Stored data entries

Start of Block

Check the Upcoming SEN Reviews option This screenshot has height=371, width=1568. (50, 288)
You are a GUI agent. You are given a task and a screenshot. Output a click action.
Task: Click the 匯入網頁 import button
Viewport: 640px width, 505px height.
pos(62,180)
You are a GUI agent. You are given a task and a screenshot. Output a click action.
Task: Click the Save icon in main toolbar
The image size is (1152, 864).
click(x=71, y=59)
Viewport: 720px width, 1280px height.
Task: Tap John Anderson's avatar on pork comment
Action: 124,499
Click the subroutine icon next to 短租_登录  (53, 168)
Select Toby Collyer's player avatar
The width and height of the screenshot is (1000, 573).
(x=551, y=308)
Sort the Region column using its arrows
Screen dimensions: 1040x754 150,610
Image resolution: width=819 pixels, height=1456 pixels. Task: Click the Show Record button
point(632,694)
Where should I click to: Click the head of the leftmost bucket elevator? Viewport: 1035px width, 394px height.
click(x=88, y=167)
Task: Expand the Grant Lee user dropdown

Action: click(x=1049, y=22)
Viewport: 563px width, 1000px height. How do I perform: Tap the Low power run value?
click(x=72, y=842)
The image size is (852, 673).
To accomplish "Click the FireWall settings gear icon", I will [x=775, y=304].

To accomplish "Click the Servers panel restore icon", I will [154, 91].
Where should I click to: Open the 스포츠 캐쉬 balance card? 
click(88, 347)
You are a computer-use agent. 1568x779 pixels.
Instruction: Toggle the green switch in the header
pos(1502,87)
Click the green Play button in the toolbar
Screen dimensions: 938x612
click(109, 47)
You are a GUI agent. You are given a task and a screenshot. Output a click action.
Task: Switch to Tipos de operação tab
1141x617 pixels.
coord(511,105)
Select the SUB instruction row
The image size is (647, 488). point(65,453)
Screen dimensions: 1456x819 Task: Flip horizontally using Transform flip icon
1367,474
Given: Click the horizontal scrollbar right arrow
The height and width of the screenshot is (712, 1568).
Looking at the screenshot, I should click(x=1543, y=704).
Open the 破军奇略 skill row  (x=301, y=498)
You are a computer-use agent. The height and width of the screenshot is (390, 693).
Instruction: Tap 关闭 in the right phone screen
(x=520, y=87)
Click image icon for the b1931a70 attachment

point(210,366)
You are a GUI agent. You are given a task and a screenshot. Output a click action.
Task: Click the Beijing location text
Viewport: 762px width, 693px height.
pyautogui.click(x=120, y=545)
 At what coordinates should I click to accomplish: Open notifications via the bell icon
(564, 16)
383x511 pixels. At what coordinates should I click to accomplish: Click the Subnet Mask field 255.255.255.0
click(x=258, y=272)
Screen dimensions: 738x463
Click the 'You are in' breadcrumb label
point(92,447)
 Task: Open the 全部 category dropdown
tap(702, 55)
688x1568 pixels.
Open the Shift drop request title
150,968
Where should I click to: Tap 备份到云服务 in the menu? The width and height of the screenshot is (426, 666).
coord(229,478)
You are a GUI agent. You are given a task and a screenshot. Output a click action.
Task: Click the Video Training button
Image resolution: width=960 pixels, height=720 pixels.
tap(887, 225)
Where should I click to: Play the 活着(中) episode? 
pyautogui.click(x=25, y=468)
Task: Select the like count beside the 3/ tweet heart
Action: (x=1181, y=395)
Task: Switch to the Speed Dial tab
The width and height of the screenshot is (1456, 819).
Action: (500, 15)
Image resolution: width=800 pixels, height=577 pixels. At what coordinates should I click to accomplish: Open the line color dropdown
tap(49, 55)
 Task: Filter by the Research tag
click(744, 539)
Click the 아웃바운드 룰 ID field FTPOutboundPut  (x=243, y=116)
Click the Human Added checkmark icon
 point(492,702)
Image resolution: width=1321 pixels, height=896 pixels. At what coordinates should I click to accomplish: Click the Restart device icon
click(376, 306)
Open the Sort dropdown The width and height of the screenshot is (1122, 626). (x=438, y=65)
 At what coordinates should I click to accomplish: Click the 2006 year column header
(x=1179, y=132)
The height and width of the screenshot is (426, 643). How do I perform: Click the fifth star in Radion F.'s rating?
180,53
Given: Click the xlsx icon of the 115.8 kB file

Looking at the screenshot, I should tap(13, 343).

End of Block

• **What the exercise asks**
Scan the records above and report every line with the string "will".

• **Exercise response**
To accomplish "Click the FireWall settings gear icon", I will [x=775, y=304].
To accomplish "Click the Servers panel restore icon", I will [154, 91].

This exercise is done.